[Your instructions]
Rewrite the listing as a numbered list with blank lines left out, starting at the line that contains "You are a GUI" and stopping after the line that contains "Image resolution: width=1491".

[Available records]
--- begin ---

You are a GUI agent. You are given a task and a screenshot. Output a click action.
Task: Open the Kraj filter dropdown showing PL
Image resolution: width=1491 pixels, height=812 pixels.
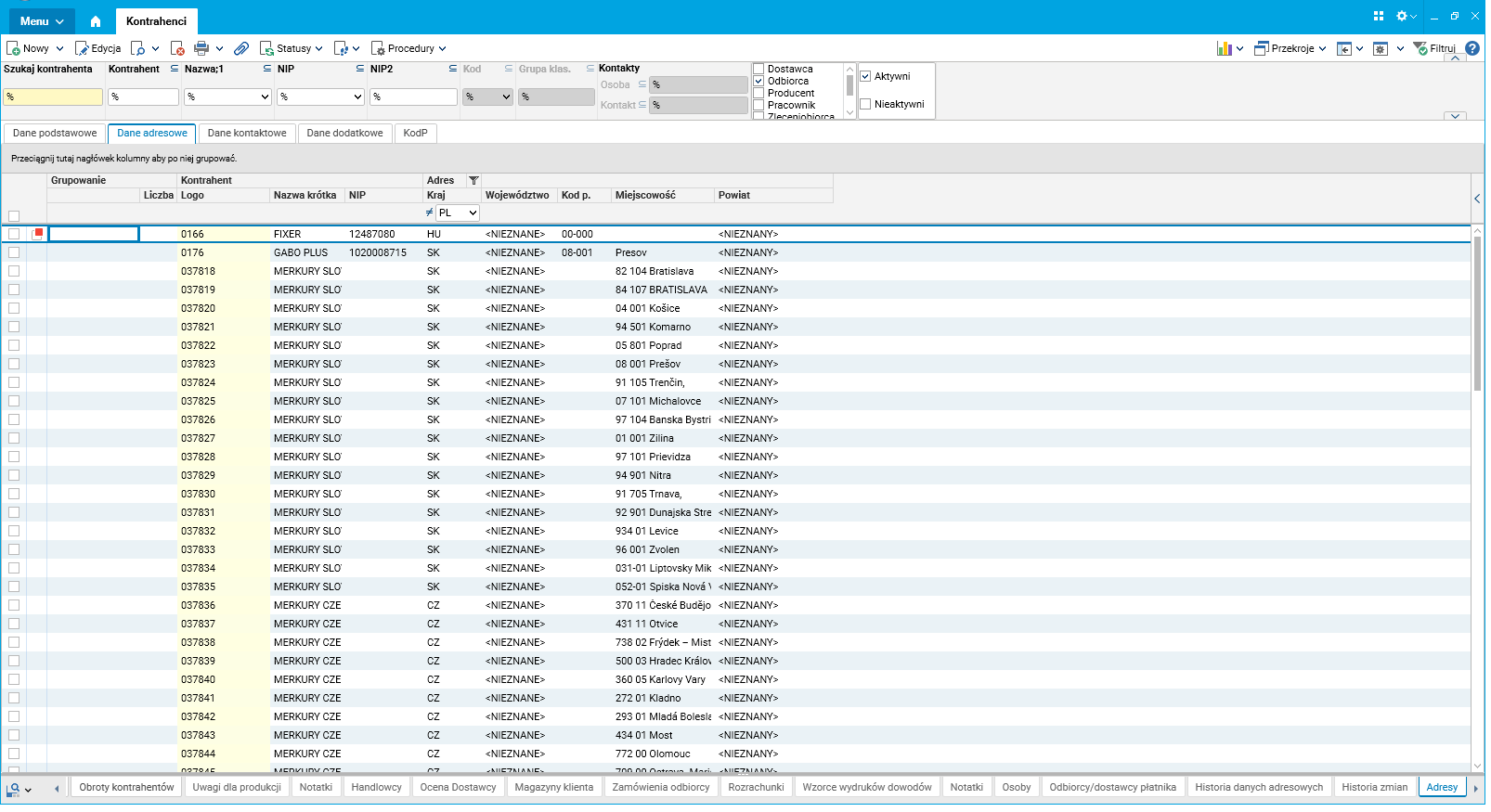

--- end ---
--- begin ---

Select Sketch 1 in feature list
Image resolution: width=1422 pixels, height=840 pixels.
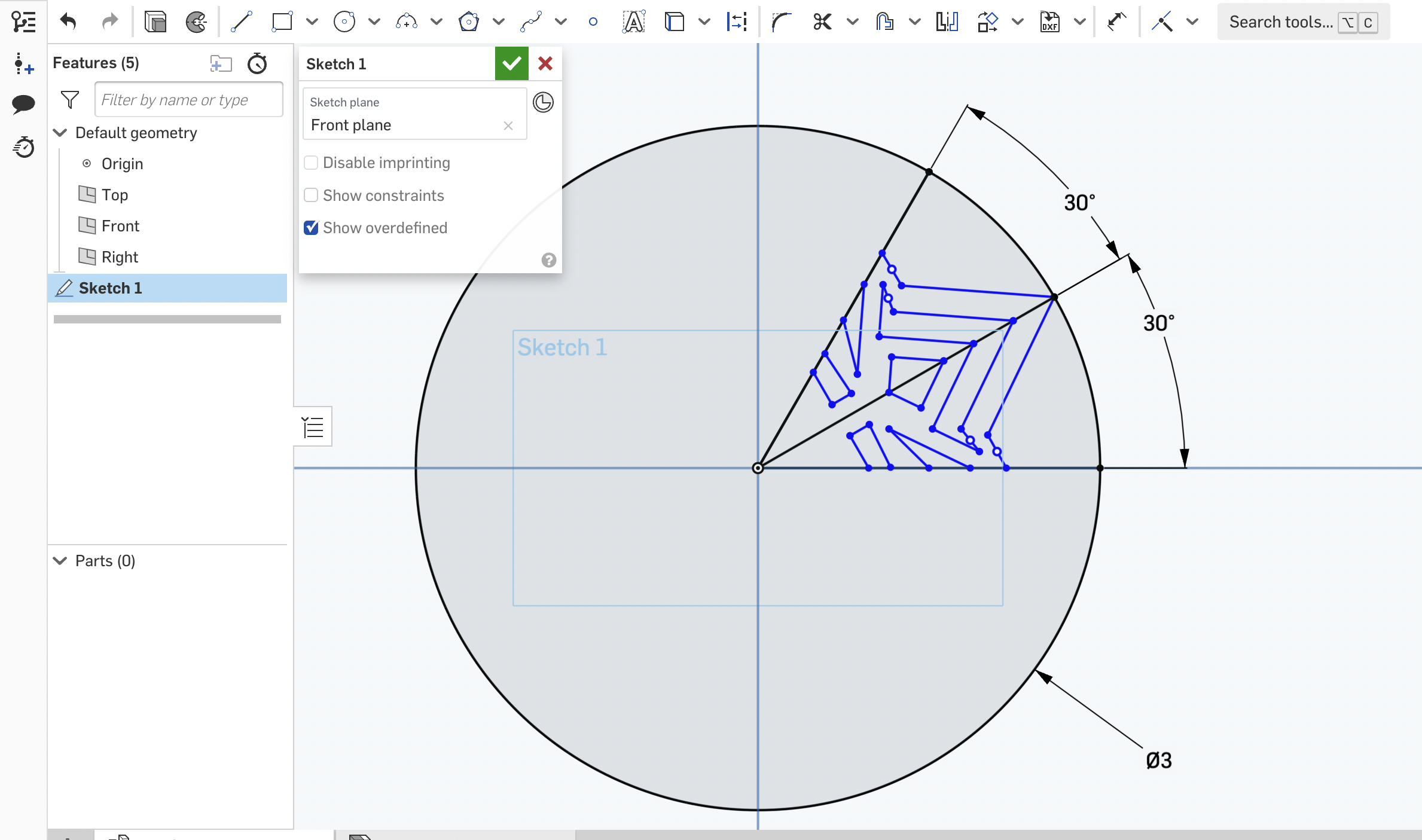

--- end ---
--- begin ---

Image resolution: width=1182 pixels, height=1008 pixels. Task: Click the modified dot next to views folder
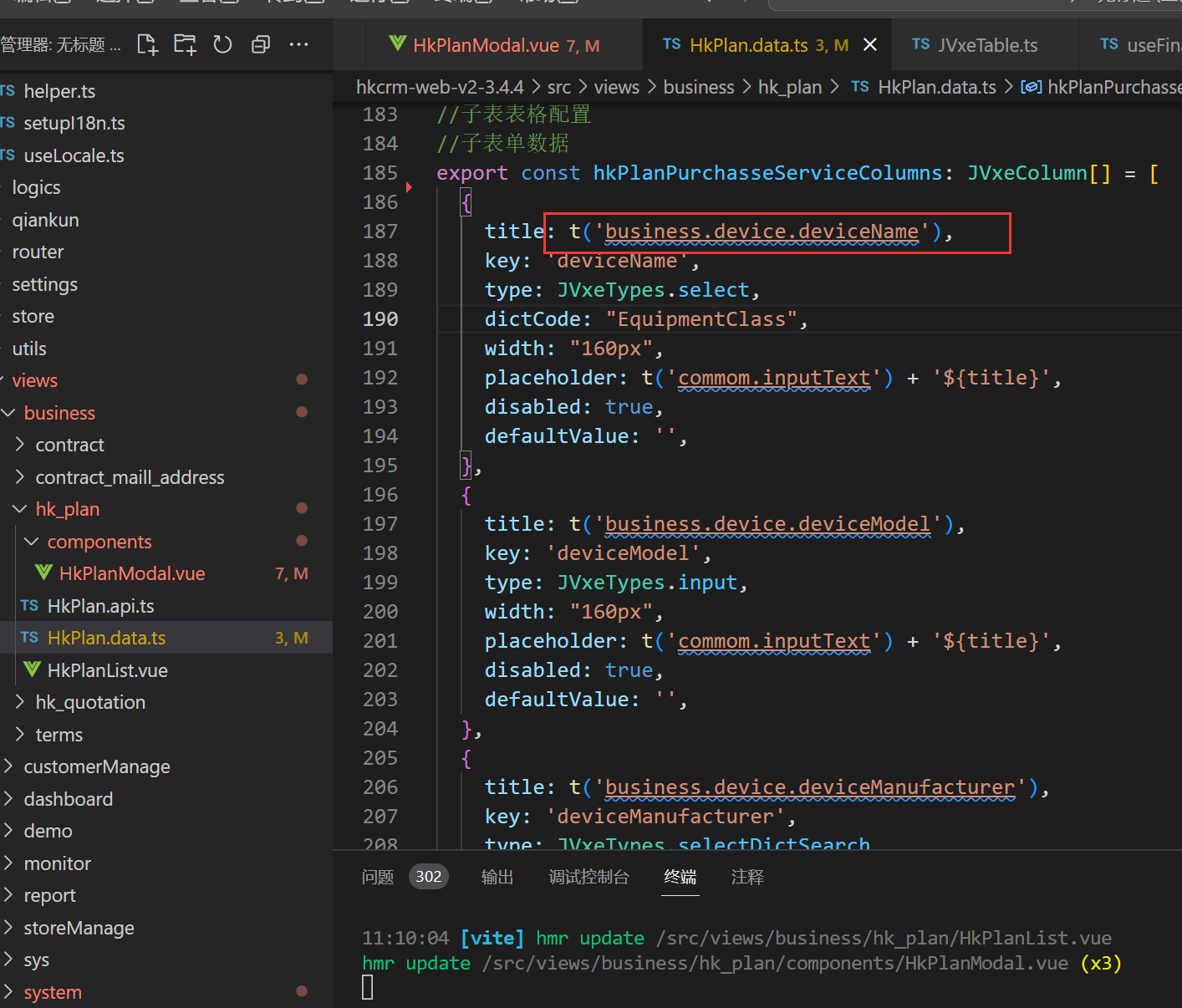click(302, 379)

--- end ---

[Response to this exercise]
1. You are a GUI agent. You are given a task and a screenshot. Output a click action.
2. Task: Open the Kraj filter dropdown showing PL
3. Image resolution: width=1491 pixels, height=812 pixels.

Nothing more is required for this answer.